I’ve been working on a new toy and I wanted to give a quick update on my progress with it. Today I’ve been working on a Kidtunes Electronic Keyboard which I picked up at Value Village. The Kidtunes electric keyboard is made by a Chinese company called Scientific Toys and though I wasn’t able to find an exact year I would assume based on the circuit that it came out in the early 2000s. The keyboard itself is a little odd as it has two octaves (from G to F) but is missing the second F sharp. I guess they assumed kids wouldn’t notice. The toy is monophonic (only one note can be played at a time) but has two distinct voices. There is a sustained organ voice as well as a shorter cleaner piano sound. The Kidtunes keyboard also features a demo mode and a low-high volume control.
One thing struck me as odd on the circuit board of this toy. It looks like, though they have used a black blob IC, they manufactured it separately and then added it onto the board. This has left easy access to the pins of the IC where it was connected to the main board. Though the majority of these solder points are triggers for the keys it still allows a level of access which is rare with modern toys. Additionally all of the components outside the main IC are though hole which allows for fairly easy bending and modification.

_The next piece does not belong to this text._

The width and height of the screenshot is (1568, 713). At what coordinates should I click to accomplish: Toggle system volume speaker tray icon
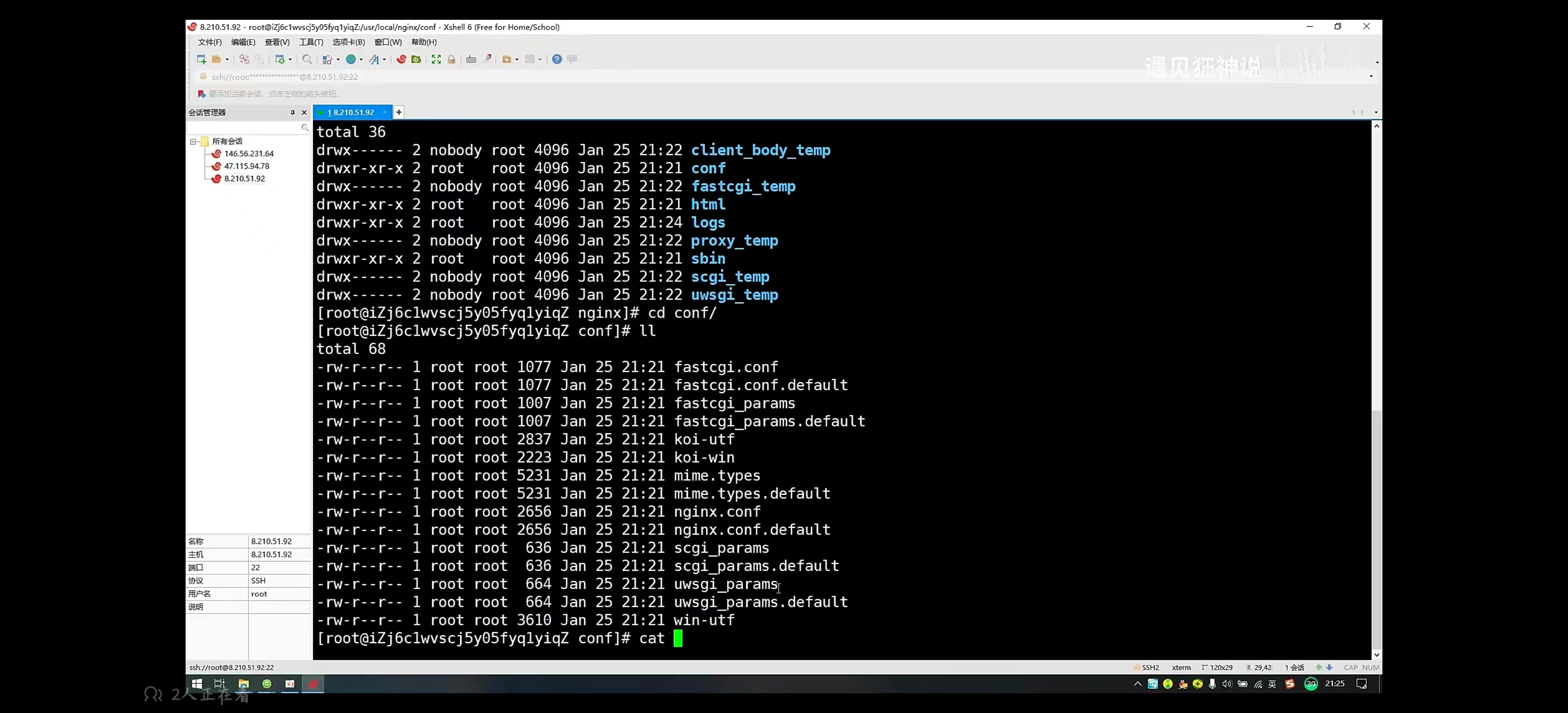(x=1227, y=684)
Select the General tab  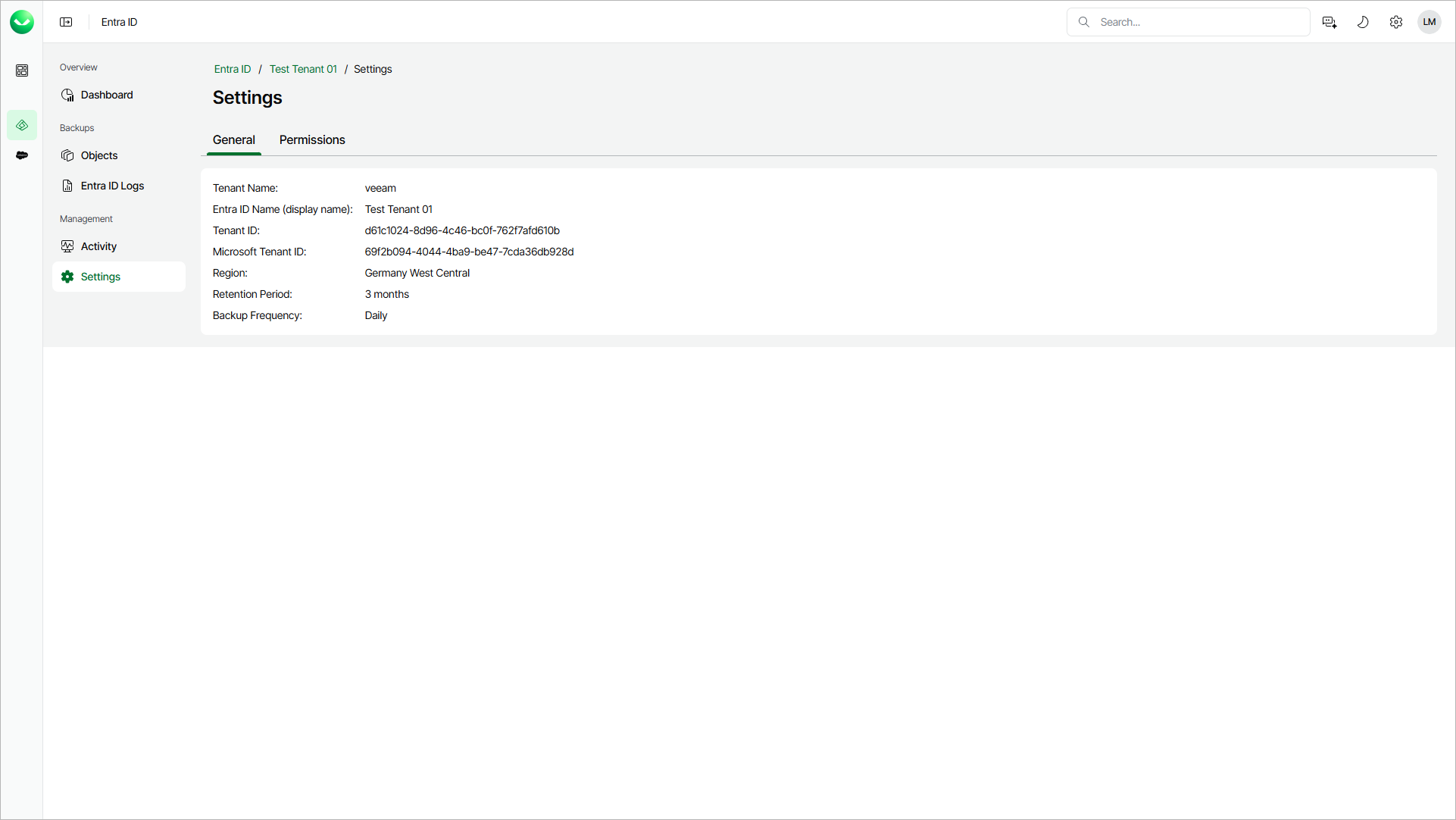point(233,139)
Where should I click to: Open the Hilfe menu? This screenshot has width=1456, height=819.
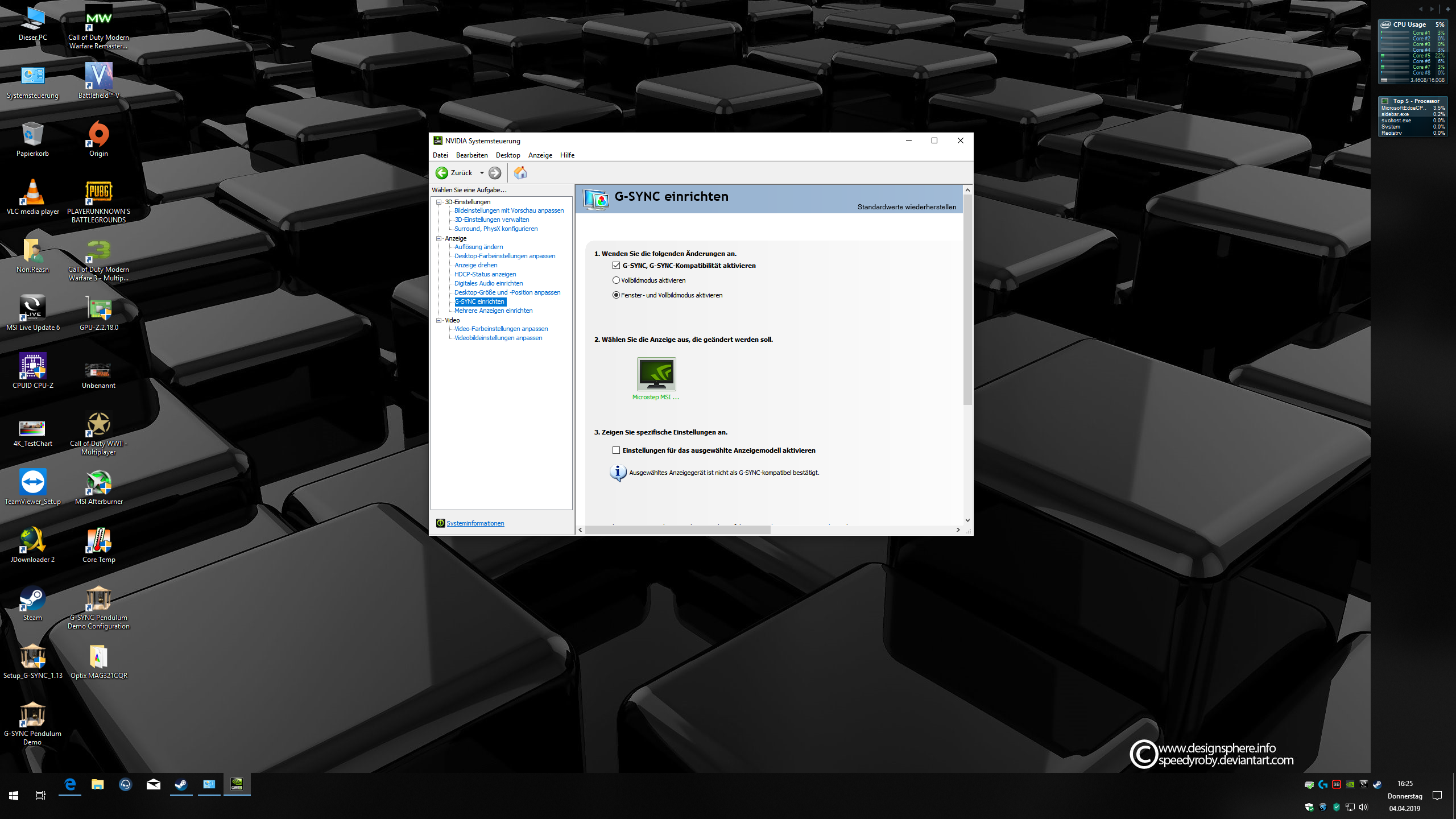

The first thing I added to this keyboard was a simple pitch bend. To do this I located the pitch resistor and removed it. On this toy the pitch resistor was located immediately below the IC. The resistor I removed was 220K ohm so I replaced it with a 100K ohm pot and a 150K ohm resistor in series. While playing with the pitch bend I also noticed I could illicit some very interesting glitches by attaching one of the legs of the pitch resistor through a capacitor to the base of a transistor on the far left of the board. I wired this up through a switch and moved on to see what else was available.
The next two bends I found were fairly straight forward point to point connections which I wired through switches. The first (red wires) involved connecting one of the resistors on the board to the trace running across the emitter of the transistor I mentioned in the pitch bend. This bend seems to impact the sustain of the Kidtunes keyboard. By connecting these points all sustain is removed so that the keyboard sounds like an xylophone. The second (yellow wires) connects one of the trigger points to a resistor on the board. When the keyboard is in organ mode this has the effect of holding any note played indefinitely when the switch is turned. Further in demo mode this will cause a note to play repeatedly. This second functionality will be extremely helpful while searching for further bends as I will no longer have to keep pressing keys.
That’s as far as I’ve gotten with this one so far. If I am able to find more I will be sure to provide an update. Also I should have a video of this toy online within the next day or so.